Performing stepwise search to minimize aic
 ARIMA(3,1,3)(1,0,1)[4] intercept   : AIC=-177375.316, Time=100.92 sec
First viable model found (-177375.316)
 ARIMA(0,1,0)(0,0,0)[4] intercept   : AIC=-147274.139, Time=10.04 sec
 ARIMA(1,1,0)(1,0,0)[4] intercept   : AIC=-168937.815, Time=33.31 sec
 ARIMA(0,1,1)(0,0,1)[4] intercept   : AIC=-160932.262, Time=36.00 sec
 ARIMA(0,1,0)(0,0,0)[4]             : AIC=-147276.138, Time=11.34 sec
 ARIMA(3,1,3)(0,0,1)[4] intercept   : AIC=-177647.550, Time=101.99 sec
New best model found (-177647.550 < -177375.316)
 ARIMA(3,1,3)(0,0,0)[4] intercept   : AIC=-177359.403, Time=61.21 sec
 ARIMA(3,1,3)(0,0,2)[4] intercept   : AIC=-177521.351, Time=144.95 sec
 ARIMA(3,1,3)(1,0,0)[4] intercept   : AIC=-177366.734, Time=95.42 sec
 ARIMA(3,1,3)(1,0,2)[4] intercept   : AIC=-168585.736, Time=99.50 sec
 ARIMA(2,1,3)(0,0,1)[4] intercept   : AIC=-173770.127, Time=83.07 sec
 ARIMA(3,1,2)(0,0,1)[4] intercept   : AIC=-169769.446, Time=80.09 sec
 ARIMA(2,1,2)(0,0,1)[4] in

In [None]:
model.summary()

In [None]:
fig, ax = plt.subplots(figsize=(15, 5))

# Plot the data (here we are subsetting it to get a better look at the forecasts)
train_data.loc['2017-01-01':].plot(ax=ax)
target_trans = target_data.copy()
target_trans[['tmp_f_KDFW', 'north_load']] = scaler.transform(target_data[['tmp_f_KDFW', 'north_load']])
target_trans.plot(ax=ax)

# Construct the forecasts
fcast, conf_vals = model.predict(len(target_data), X=target_trans.tmp_f_KDFW.values.reshape(-1,1), return_conf_int = True)
fcast = pd.Series(fcast, index=target_trans.index, name='north_load_pred')

fcast.plot()

lower_bounds = pd.Series(conf_vals[:, 0], index=list(fcast.index))
upper_bounds = pd.Series(conf_vals[:, 1], index=list(fcast.index))
ax.fill_between(fcast.index, lower_bounds, upper_bounds, color='k', alpha=0.1);

In [None]:
model.model_.plot_diagnostics(figsize=(15,10))

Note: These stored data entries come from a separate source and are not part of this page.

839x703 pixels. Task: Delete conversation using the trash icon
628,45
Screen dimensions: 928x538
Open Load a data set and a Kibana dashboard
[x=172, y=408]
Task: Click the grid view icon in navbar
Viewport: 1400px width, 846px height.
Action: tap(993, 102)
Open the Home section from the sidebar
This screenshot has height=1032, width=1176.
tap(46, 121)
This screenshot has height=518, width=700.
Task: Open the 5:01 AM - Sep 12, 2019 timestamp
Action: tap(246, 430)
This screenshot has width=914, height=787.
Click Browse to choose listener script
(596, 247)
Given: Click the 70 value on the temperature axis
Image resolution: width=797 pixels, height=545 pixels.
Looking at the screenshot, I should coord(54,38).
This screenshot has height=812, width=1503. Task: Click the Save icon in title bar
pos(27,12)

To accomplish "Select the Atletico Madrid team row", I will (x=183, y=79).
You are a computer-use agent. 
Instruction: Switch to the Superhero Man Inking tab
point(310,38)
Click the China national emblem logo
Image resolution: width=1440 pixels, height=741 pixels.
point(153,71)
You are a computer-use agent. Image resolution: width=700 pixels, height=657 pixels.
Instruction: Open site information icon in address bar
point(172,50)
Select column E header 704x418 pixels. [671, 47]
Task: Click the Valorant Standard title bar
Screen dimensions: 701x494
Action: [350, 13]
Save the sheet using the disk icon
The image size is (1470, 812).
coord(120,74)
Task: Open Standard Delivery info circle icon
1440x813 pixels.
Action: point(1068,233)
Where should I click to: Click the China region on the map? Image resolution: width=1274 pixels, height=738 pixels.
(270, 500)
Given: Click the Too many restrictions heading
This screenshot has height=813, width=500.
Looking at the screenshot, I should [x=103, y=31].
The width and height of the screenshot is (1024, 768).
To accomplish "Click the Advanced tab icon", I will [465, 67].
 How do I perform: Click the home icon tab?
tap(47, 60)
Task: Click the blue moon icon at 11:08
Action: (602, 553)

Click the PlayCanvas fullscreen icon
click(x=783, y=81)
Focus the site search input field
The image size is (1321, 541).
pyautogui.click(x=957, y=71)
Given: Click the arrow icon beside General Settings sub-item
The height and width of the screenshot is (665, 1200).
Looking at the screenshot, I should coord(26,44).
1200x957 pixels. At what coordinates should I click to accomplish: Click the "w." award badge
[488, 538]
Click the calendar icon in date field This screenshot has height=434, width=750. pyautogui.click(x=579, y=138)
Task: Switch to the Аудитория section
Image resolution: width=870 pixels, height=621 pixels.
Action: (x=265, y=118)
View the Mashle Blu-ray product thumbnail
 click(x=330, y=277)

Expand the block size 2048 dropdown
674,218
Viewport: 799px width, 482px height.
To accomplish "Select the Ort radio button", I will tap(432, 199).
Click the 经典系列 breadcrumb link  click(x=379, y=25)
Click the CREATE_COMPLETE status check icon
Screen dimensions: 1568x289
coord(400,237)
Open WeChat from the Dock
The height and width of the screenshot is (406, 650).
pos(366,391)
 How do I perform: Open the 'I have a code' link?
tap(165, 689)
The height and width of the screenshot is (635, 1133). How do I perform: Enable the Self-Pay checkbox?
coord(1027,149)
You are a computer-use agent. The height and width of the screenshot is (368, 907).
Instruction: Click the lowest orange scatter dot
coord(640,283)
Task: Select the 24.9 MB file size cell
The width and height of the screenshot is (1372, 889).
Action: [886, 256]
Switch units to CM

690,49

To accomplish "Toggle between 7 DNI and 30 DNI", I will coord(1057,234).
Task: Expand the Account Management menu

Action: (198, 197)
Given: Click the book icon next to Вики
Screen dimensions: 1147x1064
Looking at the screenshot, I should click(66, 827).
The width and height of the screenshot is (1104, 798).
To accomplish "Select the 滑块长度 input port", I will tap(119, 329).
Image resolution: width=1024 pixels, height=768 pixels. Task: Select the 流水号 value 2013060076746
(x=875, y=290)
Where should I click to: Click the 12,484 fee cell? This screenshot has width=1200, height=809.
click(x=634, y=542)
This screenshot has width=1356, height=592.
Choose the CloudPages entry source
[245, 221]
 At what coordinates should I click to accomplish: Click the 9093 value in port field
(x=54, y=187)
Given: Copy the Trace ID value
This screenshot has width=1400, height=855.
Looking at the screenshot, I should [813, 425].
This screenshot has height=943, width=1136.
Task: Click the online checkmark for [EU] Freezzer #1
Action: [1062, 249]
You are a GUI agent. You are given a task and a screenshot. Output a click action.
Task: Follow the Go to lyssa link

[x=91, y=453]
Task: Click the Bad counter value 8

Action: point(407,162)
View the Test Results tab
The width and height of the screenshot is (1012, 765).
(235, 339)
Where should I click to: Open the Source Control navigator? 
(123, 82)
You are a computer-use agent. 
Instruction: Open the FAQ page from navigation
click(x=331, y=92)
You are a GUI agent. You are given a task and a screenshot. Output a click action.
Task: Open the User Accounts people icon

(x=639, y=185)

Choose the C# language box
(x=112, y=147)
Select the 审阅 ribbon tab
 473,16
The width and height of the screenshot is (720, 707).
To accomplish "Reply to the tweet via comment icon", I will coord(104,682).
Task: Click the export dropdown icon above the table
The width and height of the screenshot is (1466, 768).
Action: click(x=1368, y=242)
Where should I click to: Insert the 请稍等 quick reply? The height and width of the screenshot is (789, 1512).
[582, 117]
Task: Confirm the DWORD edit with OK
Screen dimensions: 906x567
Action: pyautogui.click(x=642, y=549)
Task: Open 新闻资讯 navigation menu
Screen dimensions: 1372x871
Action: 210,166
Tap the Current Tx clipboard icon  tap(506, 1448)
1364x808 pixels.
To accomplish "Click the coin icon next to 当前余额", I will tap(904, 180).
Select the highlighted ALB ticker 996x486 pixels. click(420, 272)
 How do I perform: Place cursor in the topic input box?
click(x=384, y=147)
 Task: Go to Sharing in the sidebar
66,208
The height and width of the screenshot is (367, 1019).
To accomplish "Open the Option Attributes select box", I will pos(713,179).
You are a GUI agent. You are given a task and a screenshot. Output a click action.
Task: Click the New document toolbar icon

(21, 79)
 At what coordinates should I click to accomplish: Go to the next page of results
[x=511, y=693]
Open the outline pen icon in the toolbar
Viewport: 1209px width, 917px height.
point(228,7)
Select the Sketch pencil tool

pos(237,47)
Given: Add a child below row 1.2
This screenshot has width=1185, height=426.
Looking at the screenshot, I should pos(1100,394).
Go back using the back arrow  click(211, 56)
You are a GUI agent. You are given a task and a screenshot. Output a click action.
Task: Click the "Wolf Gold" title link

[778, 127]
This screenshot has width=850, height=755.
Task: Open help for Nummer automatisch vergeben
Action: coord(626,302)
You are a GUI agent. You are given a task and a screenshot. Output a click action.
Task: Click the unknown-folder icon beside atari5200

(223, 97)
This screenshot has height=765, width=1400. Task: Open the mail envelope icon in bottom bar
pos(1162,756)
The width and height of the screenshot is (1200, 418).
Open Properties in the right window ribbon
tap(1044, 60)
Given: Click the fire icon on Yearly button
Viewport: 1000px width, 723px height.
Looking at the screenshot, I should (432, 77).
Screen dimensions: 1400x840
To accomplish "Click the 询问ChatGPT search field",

## Seasonal LONNNNNGGG TERM


The following takes too long to run to be worthwhile --> too many parameters

In [None]:
# model = pm.arima.AutoARIMA(start_p = 24,
#                            d = None,
#                            start_q = 6,
#                            max_p = 48,
#                            max_q = 12,
#                            m=8760,
#                            seasonal=True,
#                            trace=2)

# model.fit(y=train_data.north_load, X=train_data.tmp_f_KDFW.values.reshape(-1,1))

Performing stepwise search to minimize aic


In [None]:
# model.summary()

In [None]:
# fig, ax = plt.subplots(figsize=(15, 5))

# # Plot the data (here we are subsetting it to get a better look at the forecasts)
# train_data.loc['2017-01-01':].plot(ax=ax)
# target_trans = target_data.copy()
# target_trans[['tmp_f_KDFW', 'north_load']] = scaler.transform(target_data[['tmp_f_KDFW', 'north_load']])
# target_trans.plot(ax=ax)

# # Construct the forecasts
# fcast, conf_vals = model.predict(len(target_data), X=target_trans.tmp_f_KDFW.values.reshape(-1,1), return_conf_int = True)
# fcast = pd.Series(fcast, index=target_trans.index, name='north_load_pred')

# fcast.plot()

# lower_bounds = pd.Series(conf_vals[:, 0], index=list(fcast.index))
# upper_bounds = pd.Series(conf_vals[:, 1], index=list(fcast.index))
# ax.fill_between(fcast.index, lower_bounds, upper_bounds, color='k', alpha=0.1);

In [None]:
# model.model_.plot_diagnostics(figsize=(15,10))